(Beginning of EXCERPTED PASSAGE)
- Directed by: Yogesh Pagare
- Produced by: Sachin N Dhakan; Amit Soni;
- Starring: Ayush Mahesh Khedekar; Amita Pathak; Ashwini Kalsekar; Asrani; Darshan Jariwala;
- Cinematography: Vishal Sangwai; Saurabh Moghe;
- Edited by: Gyanendra Singh
- Music by: Monty Sharma, Sandeep Batraa
- Production companies: Soni films & Entertainment;
- Distributed by: Panorama Studios
- Release date: 2023;
- Country: India
- Language: Hindi

= Ek Tha Hero =

Ek Tha Hero is a 2023 Indian Hindi-language drama film featuring Ayush Mahesh Khedekar and Amita Pathak in the lead roles. Directed by Yogesh Pagare.
(End of EXCERPTED PASSAGE)
(Beginning of EXTRACTED MATERIAL)
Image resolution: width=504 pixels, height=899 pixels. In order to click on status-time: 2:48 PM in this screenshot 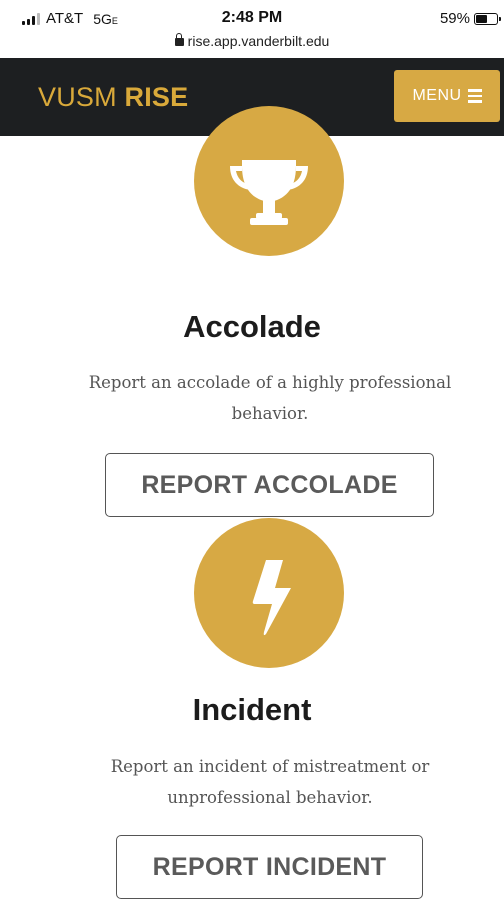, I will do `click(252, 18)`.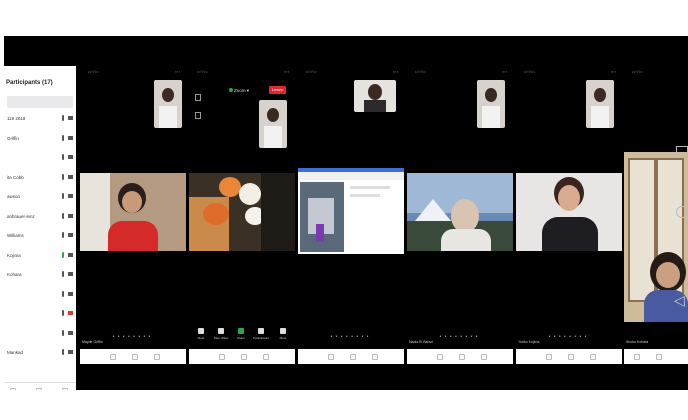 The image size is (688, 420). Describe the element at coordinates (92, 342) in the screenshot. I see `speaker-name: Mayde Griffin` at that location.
(End of EXTRACTED MATERIAL)
(Beginning of EXTRACTED MATERIAL)
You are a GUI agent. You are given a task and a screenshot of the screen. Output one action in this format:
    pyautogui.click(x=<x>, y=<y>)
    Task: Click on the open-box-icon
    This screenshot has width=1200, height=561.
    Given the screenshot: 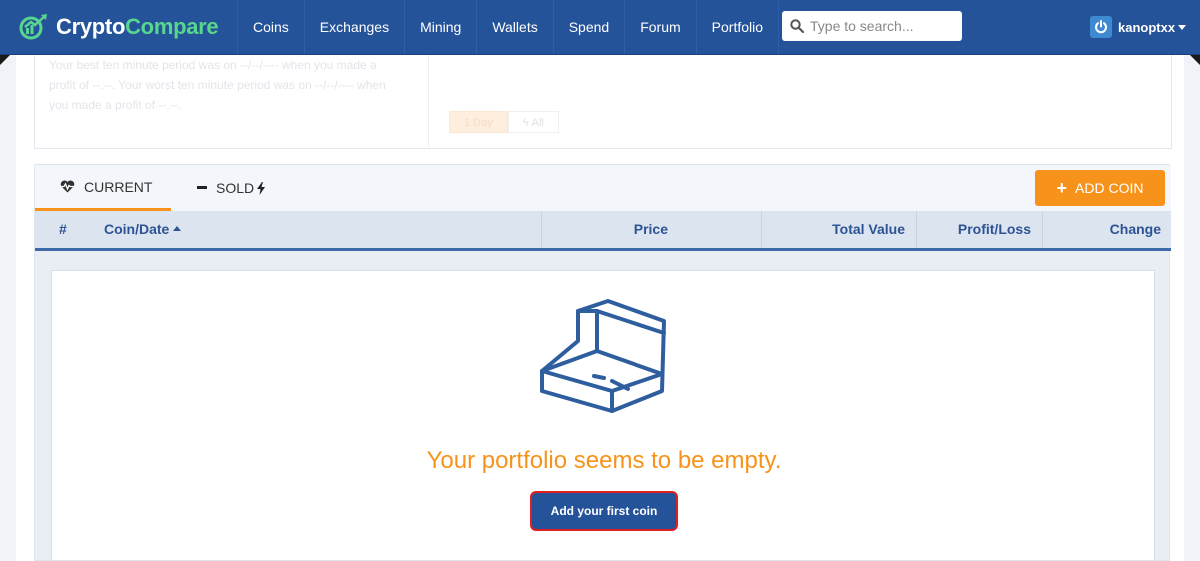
(End of EXTRACTED MATERIAL)
**TASK INSTRUCTIONS:**
**A.** List every performer named under "Starring" in the page on the film Ek Tha Hero.
**B.** Write the next part of the page on the film Ek Tha Hero, beginning after its final sentence.

**ANSWERS TO THE TASKS:**
**A.**
- Ayush Mahesh Khedekar
- Amita Pathak
- Ashwini Kalsekar
- Asrani
- Darshan Jariwala

**B.**
==Cast==
- Ayush Mahesh Khedekar as Jignesh
- Amita Pathak as Janki
- Ashwini Kalsekar as Gomti
- Asrani as Gafoor Chacha
- Darshan Jariwala as Bade Babuji
- Rohit Sangwan

==Soundtrack ==

The film has 4 music tracks. "Cycle Meri Joike" is a fun song by Sandeep Batraa, Jui Parth Thakkar, Arpita Mukherjee. "Sapney" is a melodious track by Arpita Mukherjee. Divya Kumar & Sandeep Batra have lent their voices for "Aatish Hai Tu". A devotional track in the form of "Ganpati Bappa" by Sandeep Batraa, Monty Sharma, Neha Vaishnav add a rustic flavour to the album. Monty Sharma & Sandeep Batraa composed the music and Sunil Sirvaiya and Tanveer Ghazi are the lyricists. while Sunil Sirvaiya and Tanveer Ghazi are the lyricists.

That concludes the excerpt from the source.